The New York Times has published an exhaustively reported piece exposing the cocktail of deductions, write-offs and tax credits that make the video game business one of America’s most heavily subsidized industries. This level of government cheese is usually reserved for enterprises presenting some kind of clear social benefit in terms of education, health, environmentalism or the like. Heavy subsidies like this can also be put in place to nurture fledgling industries.
Without engaging in the ever-annoying debate on whether video games are good or bad for us, I think we can all agree that they’re not as sympathetic a cause for hand-outs as, say, clean energy tech or funny costumes for puppies.
And the health of the industry is inarguable—sales of video games reached $15 billion in the U.S. alone last year, eclipsing the music industry, if that still means anything—and it would likely do just fine without the charity. So why the corporate welfare?
The reasons are many, but underpinning them all is the dodgy notion that video game jobs are somehow more valuable than other jobs, and that video game technology is somehow a crucial area that America should lead. I’m not sure how making BoneTown can be equated with the space race, but the magical thinking that has convinced American legislators they are in desperate need of unshaven game devs in funny Internet t-shirts has also mesmerized our own Canadian policy makers.
Name-checked in the Times piece are Canada’s video game industry subsidy schemes. Each province is elbowing the next in the neck in a hyper-competitive battle to lure foreign game-makers to their soil.
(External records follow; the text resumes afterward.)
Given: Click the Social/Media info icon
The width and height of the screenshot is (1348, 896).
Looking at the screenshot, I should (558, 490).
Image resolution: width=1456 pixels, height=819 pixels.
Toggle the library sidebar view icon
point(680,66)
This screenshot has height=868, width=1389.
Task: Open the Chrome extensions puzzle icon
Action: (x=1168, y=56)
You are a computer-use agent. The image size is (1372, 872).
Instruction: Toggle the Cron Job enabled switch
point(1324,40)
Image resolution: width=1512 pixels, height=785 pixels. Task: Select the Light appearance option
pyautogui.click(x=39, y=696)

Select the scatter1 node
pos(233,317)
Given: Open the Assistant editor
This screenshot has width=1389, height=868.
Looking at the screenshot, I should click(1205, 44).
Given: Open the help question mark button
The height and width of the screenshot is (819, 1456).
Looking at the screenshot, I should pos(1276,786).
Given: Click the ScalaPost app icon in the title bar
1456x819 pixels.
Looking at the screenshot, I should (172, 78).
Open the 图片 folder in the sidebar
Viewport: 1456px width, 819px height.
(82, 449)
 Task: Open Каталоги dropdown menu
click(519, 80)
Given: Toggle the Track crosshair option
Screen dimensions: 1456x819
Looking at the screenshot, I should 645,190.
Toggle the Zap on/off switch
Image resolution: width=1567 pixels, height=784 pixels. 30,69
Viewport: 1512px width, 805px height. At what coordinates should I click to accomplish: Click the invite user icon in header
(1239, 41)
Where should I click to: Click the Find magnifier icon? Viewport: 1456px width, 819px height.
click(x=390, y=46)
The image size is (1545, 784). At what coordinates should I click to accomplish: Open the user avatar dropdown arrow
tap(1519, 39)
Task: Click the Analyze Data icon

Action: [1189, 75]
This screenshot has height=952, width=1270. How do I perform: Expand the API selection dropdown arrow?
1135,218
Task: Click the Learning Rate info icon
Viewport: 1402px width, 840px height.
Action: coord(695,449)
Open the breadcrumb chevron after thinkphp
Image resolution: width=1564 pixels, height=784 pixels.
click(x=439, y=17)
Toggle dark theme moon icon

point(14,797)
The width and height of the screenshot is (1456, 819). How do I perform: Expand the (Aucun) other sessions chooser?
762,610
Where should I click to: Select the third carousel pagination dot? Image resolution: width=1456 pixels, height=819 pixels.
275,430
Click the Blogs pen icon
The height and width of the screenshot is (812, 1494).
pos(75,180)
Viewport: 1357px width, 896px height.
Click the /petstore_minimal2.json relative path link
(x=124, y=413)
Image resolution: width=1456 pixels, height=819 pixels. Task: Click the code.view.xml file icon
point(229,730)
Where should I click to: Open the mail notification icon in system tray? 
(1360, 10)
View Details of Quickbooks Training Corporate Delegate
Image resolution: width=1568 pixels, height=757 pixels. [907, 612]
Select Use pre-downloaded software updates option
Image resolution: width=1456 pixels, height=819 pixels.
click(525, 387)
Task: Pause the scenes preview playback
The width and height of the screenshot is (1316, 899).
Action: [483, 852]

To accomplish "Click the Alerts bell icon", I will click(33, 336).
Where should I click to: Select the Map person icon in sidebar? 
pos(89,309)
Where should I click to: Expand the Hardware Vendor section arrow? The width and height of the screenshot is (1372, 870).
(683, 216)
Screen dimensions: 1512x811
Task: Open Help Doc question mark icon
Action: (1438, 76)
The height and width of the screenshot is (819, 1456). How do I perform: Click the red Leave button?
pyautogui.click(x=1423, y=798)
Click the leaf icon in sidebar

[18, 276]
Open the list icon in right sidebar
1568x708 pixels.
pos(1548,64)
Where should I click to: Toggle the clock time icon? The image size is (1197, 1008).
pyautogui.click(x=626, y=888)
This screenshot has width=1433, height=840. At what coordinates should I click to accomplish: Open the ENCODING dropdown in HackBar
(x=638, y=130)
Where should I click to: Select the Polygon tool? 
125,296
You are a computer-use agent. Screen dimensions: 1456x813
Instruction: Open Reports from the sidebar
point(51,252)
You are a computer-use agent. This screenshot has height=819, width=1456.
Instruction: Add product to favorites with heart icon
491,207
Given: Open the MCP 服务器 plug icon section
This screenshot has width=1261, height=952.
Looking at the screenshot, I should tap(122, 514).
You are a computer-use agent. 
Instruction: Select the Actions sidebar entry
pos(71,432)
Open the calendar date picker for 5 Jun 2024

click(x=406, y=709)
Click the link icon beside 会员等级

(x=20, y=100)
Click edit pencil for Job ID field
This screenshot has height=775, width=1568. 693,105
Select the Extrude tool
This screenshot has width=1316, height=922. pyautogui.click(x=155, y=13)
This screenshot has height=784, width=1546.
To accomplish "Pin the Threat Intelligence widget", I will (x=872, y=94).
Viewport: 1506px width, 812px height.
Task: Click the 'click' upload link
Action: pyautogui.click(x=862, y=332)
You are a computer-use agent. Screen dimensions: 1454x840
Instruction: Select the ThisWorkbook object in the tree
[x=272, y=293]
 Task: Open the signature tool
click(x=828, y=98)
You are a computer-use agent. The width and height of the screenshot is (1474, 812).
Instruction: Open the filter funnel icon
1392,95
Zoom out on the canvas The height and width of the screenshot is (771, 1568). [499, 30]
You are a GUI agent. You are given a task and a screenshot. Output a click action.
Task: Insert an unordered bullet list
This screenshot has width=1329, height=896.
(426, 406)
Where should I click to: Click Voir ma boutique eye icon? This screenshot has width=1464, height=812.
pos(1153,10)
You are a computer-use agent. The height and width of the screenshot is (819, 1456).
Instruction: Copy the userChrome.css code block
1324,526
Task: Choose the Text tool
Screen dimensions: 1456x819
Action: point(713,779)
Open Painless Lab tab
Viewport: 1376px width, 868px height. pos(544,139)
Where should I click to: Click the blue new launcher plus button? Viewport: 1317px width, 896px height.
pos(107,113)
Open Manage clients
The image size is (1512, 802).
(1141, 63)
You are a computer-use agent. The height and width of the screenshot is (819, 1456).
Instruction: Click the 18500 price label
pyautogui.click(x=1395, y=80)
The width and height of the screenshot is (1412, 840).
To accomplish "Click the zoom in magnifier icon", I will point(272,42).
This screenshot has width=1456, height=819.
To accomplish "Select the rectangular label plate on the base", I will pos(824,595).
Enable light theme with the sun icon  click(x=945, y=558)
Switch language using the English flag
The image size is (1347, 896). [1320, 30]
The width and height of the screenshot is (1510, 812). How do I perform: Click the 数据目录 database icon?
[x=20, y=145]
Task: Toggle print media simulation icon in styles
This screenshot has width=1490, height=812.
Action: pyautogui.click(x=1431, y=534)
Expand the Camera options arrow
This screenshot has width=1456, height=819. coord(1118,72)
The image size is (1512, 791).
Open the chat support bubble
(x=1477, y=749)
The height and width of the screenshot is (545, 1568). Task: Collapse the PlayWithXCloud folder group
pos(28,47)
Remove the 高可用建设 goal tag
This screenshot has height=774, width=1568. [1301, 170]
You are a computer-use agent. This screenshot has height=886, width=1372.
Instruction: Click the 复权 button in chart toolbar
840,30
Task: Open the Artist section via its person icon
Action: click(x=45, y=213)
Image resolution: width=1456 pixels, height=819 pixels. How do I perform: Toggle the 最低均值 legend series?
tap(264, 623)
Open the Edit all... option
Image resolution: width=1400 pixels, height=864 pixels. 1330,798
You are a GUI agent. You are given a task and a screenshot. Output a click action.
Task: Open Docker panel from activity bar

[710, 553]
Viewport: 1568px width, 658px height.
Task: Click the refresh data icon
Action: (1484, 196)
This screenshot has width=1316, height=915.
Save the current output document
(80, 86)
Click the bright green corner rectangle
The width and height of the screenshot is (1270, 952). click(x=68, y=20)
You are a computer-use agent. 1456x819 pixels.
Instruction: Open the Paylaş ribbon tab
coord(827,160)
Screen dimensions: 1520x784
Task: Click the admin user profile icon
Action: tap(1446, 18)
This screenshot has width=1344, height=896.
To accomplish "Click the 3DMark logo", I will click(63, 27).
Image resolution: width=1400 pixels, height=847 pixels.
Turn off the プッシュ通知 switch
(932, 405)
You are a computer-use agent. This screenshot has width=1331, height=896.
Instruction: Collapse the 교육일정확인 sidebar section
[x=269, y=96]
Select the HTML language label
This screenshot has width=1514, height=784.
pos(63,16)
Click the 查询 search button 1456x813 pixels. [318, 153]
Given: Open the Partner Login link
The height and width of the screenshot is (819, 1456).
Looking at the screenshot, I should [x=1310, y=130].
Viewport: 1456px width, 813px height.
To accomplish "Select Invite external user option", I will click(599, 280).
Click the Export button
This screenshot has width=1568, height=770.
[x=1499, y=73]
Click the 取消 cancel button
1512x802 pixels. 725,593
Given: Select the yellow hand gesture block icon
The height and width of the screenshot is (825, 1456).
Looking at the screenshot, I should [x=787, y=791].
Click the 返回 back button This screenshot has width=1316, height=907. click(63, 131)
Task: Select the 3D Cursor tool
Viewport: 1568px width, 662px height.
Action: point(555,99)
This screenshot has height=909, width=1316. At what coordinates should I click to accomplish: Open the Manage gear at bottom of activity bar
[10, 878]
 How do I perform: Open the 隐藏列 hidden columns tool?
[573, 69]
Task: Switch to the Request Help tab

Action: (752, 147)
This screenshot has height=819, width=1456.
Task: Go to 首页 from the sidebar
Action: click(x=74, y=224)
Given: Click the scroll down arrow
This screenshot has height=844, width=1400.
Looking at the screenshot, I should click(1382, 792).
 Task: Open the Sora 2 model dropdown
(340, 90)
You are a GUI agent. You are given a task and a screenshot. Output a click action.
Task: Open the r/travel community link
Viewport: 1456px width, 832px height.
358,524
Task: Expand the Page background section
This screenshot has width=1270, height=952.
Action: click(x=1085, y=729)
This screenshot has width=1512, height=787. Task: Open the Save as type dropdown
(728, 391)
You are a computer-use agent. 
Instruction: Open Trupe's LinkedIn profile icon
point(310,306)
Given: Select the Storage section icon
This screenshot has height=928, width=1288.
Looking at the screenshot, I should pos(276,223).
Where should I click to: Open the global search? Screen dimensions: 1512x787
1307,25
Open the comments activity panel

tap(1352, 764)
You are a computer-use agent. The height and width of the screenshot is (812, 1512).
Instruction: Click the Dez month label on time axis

The objective? Jobs for coders. Seduced by sexy talk of information workers and creative economies, provincial governments have collectively handed billions to game makers. Quebec, for example, contributes as much as 37 cents for every dollar on a coder’s paycheck.
I suspect that once the magical silicone dust settles, both governments will learn that coders are the grunts of gaming. Companies like Ubisoft and Electronic Arts will exploit our tax breaks for as long as it serves them. When developing workforces in, say, Bangalore train enough skilled code-monkeys to undercut local coders, the jobs will quickly migrate to India, leaving little of the creative economy behind.